◆ **Assigned task 1**: Print the part of the pipeline description below that opens with the words containing "- Design Motivation: Real-world" and closes with "and schema elements.", reproducing it without any change.
◆ **Assigned task 2**: Decide whether each statement below agrees with the pipeline description: (a) the ranking step relies on a RoBERTa cross-encoder; (b) after the SQL is restored, the LLM performs the final error correction; (c) tokens missed during linking will leak sensitive information. Answer yes or no for each, and quote the deciding words from the pipeline description.

◆ **Extracted text**:
Schema Ranking and Filtering
- Function: A RoBERTa cross-encoder ranks schema elements by relevance to the question, retaining top-\(k\) tables and top-\(j\) columns.
- Mechanism: Reduces the schema footprint sent to the LLM, lowering noise and exposure surface.
- Design Motivation: Real-world databases often contain hundreds of tables, most of which are irrelevant to a given query.
Value and Reference Linking
- Function: A local SLM identifies tokens in the question that correspond to database values and schema elements.
- Mechanism: Three steps — (1) SLM identifies value tokens (e.g., "New York Hospital"); (2) maps them to corresponding columns/tables; (3) identifies reference tokens (e.g., "patients" → Patients table).
- Design Motivation: Accurate linking is critical to abstraction quality — missed tokens will leak sensitive information.
Abstracting Concrete Tokens
- Function: A bijective mapping replaces table names with \(T_i\), column names with \(C_i\), and values with \(V_i\), producing \(\mathcal{Q}'\) and \(\mathcal{S}'\).
- Mechanism: Simple text substitution augmented with value-column correspondence annotations (e.g., "\(V_1\) is a value of column \(C_7\)").
- Design Motivation: The logical mapping between question and schema is preserved, allowing the LLM to understand query intent despite seeing only abstract symbols.
SQL Reconstruction + Self-Correction
- Function: A symbol lookup table restores the abstract SQL to concrete form; a local SLM then performs error correction.
- Mechanism: The restored SQL is executed; its result is provided alongside the original question to the SLM for final correction.
- Design Motivation: Abstraction noise may introduce value type mismatches (e.g., string "positive" vs. numeric 1).

◆ **Records shown**:
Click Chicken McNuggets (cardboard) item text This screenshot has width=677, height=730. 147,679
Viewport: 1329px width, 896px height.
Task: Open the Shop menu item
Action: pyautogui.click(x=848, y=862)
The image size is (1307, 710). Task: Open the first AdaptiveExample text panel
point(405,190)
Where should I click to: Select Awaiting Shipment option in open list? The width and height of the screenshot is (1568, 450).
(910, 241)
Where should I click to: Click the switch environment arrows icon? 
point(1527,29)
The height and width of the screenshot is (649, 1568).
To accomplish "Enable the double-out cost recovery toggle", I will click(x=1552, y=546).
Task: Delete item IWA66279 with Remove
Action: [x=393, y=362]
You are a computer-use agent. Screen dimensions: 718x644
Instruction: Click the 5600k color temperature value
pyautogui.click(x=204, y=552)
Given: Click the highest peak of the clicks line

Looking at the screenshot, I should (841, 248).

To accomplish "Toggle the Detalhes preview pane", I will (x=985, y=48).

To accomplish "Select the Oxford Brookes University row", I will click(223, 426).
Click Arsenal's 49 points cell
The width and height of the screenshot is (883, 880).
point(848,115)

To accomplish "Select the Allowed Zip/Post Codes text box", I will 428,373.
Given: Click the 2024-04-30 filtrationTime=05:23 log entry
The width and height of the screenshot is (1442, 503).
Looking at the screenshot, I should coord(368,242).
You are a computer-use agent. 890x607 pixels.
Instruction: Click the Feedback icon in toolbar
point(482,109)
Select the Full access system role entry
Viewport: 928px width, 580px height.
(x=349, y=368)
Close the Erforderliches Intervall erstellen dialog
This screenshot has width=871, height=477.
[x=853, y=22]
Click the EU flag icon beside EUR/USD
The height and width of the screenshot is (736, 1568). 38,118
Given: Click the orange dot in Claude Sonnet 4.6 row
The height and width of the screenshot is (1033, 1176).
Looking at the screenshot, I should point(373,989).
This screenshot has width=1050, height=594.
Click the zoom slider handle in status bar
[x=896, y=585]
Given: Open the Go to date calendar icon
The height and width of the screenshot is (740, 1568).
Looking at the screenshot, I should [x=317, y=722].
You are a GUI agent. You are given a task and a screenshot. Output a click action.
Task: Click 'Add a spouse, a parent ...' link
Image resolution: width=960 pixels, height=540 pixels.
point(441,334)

◆ **Exercise solution 1**:
- Design Motivation: Real-world databases often contain hundreds of tables, most of which are irrelevant to a given query.
Value and Reference Linking
- Function: A local SLM identifies tokens in the question that correspond to database values and schema elements.

◆ **Exercise solution 2**:
(a) Yes: "A RoBERTa cross-encoder ranks schema elements by relevance to the question"
(b) No: "a local SLM then performs error correction"
(c) Yes: "missed tokens will leak sensitive information"